**Data provided:**
****************
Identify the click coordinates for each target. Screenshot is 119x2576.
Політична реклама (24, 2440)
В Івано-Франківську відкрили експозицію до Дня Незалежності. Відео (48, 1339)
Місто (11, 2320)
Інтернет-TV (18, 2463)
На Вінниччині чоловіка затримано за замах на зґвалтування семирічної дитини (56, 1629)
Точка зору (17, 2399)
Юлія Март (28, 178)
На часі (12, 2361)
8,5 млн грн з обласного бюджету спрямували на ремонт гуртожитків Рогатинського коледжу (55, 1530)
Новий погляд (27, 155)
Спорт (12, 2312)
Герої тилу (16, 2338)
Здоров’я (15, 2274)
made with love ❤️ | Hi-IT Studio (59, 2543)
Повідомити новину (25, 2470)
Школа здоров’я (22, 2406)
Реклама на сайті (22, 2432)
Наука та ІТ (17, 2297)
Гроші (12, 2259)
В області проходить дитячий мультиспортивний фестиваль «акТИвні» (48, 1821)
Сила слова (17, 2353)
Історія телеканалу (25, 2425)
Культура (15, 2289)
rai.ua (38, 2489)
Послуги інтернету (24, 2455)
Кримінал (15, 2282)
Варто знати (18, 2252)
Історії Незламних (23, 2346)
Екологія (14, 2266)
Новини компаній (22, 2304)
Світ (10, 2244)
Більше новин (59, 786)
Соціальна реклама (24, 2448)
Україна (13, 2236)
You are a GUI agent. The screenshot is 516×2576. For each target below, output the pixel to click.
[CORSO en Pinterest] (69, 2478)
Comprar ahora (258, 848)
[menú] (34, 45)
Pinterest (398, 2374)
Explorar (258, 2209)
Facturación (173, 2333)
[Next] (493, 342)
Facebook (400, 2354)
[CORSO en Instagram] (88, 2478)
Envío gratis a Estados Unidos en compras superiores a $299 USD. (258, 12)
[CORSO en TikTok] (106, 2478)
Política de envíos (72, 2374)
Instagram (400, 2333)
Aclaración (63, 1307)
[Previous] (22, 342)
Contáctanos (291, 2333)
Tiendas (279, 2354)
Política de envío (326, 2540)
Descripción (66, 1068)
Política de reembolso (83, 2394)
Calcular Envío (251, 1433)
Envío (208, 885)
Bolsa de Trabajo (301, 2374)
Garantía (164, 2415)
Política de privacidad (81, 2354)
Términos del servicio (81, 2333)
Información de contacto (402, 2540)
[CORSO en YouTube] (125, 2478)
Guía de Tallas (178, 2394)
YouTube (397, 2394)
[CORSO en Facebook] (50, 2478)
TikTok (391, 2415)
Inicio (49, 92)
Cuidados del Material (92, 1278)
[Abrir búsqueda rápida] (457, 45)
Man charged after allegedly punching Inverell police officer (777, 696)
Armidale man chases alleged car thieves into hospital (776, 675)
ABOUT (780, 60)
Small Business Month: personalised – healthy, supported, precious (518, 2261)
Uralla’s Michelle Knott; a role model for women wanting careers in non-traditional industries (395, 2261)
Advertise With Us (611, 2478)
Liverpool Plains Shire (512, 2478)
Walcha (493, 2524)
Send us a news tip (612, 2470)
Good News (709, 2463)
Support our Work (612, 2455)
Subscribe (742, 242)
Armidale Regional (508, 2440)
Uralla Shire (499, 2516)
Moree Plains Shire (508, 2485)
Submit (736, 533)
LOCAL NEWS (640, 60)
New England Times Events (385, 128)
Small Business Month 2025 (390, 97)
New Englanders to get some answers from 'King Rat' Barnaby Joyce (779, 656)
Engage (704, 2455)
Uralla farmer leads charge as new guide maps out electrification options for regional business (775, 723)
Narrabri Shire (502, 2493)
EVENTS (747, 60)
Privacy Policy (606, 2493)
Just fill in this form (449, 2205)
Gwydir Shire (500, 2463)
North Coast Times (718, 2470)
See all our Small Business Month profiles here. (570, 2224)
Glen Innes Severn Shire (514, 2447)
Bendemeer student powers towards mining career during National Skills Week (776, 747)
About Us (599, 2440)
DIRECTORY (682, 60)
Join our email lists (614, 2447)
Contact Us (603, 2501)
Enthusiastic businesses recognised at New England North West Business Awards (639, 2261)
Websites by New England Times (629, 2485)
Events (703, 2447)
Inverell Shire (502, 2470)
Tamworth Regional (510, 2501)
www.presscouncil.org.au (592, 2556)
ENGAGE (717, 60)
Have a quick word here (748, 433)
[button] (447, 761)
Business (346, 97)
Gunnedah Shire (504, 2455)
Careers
****************
Please copy, word for word, every line from the first line of the records through the line containing "[Next] (493, 342)", with both of those lines included and nothing else.

**Exercise result:**
Identify the click coordinates for each target. Screenshot is 119x2576.
Політична реклама (24, 2440)
В Івано-Франківську відкрили експозицію до Дня Незалежності. Відео (48, 1339)
Місто (11, 2320)
Інтернет-TV (18, 2463)
На Вінниччині чоловіка затримано за замах на зґвалтування семирічної дитини (56, 1629)
Точка зору (17, 2399)
Юлія Март (28, 178)
На часі (12, 2361)
8,5 млн грн з обласного бюджету спрямували на ремонт гуртожитків Рогатинського коледжу (55, 1530)
Новий погляд (27, 155)
Спорт (12, 2312)
Герої тилу (16, 2338)
Здоров’я (15, 2274)
made with love ❤️ | Hi-IT Studio (59, 2543)
Повідомити новину (25, 2470)
Школа здоров’я (22, 2406)
Реклама на сайті (22, 2432)
Наука та ІТ (17, 2297)
Гроші (12, 2259)
В області проходить дитячий мультиспортивний фестиваль «акТИвні» (48, 1821)
Сила слова (17, 2353)
Історія телеканалу (25, 2425)
Культура (15, 2289)
rai.ua (38, 2489)
Послуги інтернету (24, 2455)
Кримінал (15, 2282)
Варто знати (18, 2252)
Історії Незламних (23, 2346)
Екологія (14, 2266)
Новини компаній (22, 2304)
Світ (10, 2244)
Більше новин (59, 786)
Соціальна реклама (24, 2448)
Україна (13, 2236)
You are a GUI agent. The screenshot is 516×2576. For each target below, output the pixel to click.
[CORSO en Pinterest] (69, 2478)
Comprar ahora (258, 848)
[menú] (34, 45)
Pinterest (398, 2374)
Explorar (258, 2209)
Facturación (173, 2333)
[Next] (493, 342)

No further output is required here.